The Company typically experiences sales peaks in the Spring and pre-Christmas
seasons. Accordingly, the results of interim periods may not be indicative of
results for the full year.
RESULTS OF OPERATIONS
NINE MONTHS ENDED SEPTEMBER 30, 1996, COMPARED TO NINE MONTHS ENDED SEPTEMBER
30, 1995
During the nine months ended September 30, 1996, the Company had a net loss of
$348,000 as compared to a net income of $59,000 for the same period in 1995.
Total revenues for the first nine months of 1996 increased by approximately
$110,000 (1%) as compared to the same period in 1995. The increase in revenues
was primarily attributable to a $130,000 increase in merchandise sales which was
partially offset by a $20,000 net decrease in other revenue categories.
Royalties declined $17,000 (2%) to $903,000, primarily due to lower sales at the
franchisee level in the third quarter. Management believes the lower sales in
the third quarter of 1996 were temporary declines due to poor weather during
September in the Canadian provinces, the relocation of two Canadian stores, and
an unexpected sales decline during the three weeks of the Olympic Games.
Cost of Sales as percentage of merchandise sales decreased from 78% in 1995 to
76% in 1996 as a result of a shift in product mix to items with higher average
profit margins.
Selling, general and administrative expenses increased by $531,000 (18%) in 1996
as compared to 1995, primarily attributable to the expenses of operating the two
new company owned stores in Encino and Westwood, California. These stores were
opened April 1995 and August 1995 respectively, resulting in increased expenses
for the first two quarters of 1996 as compared to the first two quarters of
1995. See discussion under Three Months Ended September 30, 1996 for decline
in third quarter expenses. Research and development expenses increased
$207,000 due to expenditures for All-American SportPark, Inc.
RESULTS OF OPERATIONS
THREE MONTHS ENDED SEPTEMBER 30, 1996, COMPARED TO THREE MONTHS ENDED SEPTEMBER
30, 1995
During the three months ended September 30, 1996, the Company had a net loss of
$73,000 as compared to a net profit of $81,000 for the same period in 1995.
Total revenues for the third quarter of 1996 decreased by approximately
$1,403,000 (45%) as compared to the same period in 1995. The decrease in
revenues was primarily attributable to a $1,325,000 decrease in merchandise
sales coupled with a $78,000 net decrease in other revenue categories.

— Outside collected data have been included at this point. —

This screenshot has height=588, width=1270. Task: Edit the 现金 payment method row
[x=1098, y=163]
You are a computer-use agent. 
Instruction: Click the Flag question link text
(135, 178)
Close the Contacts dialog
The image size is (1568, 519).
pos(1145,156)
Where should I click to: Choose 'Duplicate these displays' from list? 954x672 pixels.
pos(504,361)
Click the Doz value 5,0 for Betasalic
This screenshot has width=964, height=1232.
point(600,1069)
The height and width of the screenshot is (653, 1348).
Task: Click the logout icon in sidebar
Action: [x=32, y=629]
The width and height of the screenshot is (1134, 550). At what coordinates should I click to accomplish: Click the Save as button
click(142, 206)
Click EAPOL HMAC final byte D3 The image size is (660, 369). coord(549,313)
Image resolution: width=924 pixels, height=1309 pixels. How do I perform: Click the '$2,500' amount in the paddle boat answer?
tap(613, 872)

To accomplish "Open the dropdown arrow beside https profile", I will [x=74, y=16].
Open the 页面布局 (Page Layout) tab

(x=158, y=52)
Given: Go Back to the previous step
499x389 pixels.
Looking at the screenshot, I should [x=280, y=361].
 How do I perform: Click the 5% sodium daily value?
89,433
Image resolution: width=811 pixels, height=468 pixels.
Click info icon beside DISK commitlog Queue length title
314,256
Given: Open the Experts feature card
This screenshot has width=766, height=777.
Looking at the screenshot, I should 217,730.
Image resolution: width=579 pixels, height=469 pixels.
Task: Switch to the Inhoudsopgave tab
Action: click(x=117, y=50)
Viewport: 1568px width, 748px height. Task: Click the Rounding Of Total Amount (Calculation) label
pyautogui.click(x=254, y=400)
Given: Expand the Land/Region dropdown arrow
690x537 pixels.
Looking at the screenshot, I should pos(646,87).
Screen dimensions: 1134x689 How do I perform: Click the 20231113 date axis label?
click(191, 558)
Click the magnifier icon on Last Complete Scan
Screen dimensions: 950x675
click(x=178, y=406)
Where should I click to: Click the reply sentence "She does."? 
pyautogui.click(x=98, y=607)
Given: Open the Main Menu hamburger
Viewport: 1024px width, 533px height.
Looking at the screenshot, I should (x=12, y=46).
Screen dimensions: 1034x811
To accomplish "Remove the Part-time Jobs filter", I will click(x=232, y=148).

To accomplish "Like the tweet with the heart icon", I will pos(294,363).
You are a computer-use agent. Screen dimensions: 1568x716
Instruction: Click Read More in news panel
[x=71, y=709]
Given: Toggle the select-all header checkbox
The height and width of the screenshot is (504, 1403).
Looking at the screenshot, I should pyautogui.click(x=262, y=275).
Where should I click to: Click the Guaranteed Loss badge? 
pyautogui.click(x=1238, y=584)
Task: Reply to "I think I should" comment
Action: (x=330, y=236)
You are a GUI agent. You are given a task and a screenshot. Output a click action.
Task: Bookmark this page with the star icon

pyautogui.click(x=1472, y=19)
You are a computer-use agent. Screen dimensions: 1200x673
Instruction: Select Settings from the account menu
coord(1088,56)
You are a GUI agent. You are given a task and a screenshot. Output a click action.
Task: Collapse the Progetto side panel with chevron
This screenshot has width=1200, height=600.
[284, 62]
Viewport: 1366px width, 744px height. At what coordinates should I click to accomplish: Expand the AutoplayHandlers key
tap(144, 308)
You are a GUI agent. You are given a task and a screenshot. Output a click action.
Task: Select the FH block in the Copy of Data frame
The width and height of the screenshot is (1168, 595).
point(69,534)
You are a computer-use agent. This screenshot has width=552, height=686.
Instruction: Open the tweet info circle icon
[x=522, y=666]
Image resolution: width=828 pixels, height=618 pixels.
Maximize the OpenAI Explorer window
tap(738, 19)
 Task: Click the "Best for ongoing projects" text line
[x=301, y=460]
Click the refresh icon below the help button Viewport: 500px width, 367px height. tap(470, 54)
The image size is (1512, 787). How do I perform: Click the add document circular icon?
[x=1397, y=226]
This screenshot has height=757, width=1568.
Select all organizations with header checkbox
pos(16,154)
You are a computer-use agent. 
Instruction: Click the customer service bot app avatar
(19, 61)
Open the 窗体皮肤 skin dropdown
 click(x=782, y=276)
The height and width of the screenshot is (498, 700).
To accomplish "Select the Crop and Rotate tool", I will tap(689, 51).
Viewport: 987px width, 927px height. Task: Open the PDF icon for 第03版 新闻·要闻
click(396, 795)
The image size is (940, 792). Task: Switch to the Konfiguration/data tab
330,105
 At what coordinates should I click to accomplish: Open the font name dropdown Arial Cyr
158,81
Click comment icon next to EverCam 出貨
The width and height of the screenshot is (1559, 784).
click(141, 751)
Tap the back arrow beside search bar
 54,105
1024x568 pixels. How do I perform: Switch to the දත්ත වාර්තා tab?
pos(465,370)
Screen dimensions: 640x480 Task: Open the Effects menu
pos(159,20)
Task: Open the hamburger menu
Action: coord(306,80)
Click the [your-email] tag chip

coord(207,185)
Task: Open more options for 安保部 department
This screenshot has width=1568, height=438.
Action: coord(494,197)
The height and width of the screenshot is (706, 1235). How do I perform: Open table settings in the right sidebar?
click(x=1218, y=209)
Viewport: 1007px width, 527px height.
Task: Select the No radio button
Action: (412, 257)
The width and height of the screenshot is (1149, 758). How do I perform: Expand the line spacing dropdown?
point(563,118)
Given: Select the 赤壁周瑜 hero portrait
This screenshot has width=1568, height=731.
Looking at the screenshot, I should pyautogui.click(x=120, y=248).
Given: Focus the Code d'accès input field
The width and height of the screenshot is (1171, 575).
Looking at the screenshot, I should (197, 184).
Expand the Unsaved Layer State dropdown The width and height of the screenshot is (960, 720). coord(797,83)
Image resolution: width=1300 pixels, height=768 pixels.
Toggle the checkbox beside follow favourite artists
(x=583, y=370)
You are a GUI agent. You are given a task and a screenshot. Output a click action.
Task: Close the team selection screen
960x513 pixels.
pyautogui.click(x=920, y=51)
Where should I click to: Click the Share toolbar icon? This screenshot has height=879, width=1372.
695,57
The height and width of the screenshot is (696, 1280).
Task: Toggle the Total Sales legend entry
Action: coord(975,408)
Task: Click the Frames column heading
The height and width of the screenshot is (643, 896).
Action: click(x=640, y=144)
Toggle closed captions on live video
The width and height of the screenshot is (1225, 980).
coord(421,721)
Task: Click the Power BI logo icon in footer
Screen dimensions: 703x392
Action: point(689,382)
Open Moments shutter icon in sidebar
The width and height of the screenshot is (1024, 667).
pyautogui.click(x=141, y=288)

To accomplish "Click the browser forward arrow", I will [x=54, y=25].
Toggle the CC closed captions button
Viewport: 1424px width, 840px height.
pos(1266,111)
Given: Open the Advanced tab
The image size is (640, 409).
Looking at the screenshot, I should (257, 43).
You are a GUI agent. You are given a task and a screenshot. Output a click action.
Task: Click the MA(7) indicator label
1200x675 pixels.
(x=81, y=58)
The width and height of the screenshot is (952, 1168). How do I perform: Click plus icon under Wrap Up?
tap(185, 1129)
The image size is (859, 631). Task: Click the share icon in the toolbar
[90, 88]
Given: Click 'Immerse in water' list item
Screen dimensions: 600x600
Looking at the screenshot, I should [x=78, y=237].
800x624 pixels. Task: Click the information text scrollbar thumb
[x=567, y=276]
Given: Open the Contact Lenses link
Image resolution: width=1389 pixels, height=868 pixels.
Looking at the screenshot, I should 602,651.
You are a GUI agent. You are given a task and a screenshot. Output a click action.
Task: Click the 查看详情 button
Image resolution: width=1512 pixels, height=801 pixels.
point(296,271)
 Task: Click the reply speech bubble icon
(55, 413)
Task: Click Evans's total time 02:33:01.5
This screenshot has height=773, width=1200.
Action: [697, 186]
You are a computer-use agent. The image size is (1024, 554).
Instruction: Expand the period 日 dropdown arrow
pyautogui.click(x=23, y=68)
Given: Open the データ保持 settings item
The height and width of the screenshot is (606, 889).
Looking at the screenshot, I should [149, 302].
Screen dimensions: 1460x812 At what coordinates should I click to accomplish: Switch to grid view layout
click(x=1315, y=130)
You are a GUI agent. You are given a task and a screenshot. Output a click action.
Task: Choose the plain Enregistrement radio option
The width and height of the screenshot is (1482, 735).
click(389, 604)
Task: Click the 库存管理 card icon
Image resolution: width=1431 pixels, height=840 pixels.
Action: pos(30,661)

Management believes the decrease in merchandise sales in the third quarter
1996 resulted from temporary declines due to poor weather during September
in the Canadian provinces, relocation of two Canadian Stores, and an unex-
pected sales decline during the three weeks of the Olympic Games. Royalties
decreased $36,000(10%) in the third quarter to $290,000 primarily due to
lower sales at the franchise level for the reasons discussed above.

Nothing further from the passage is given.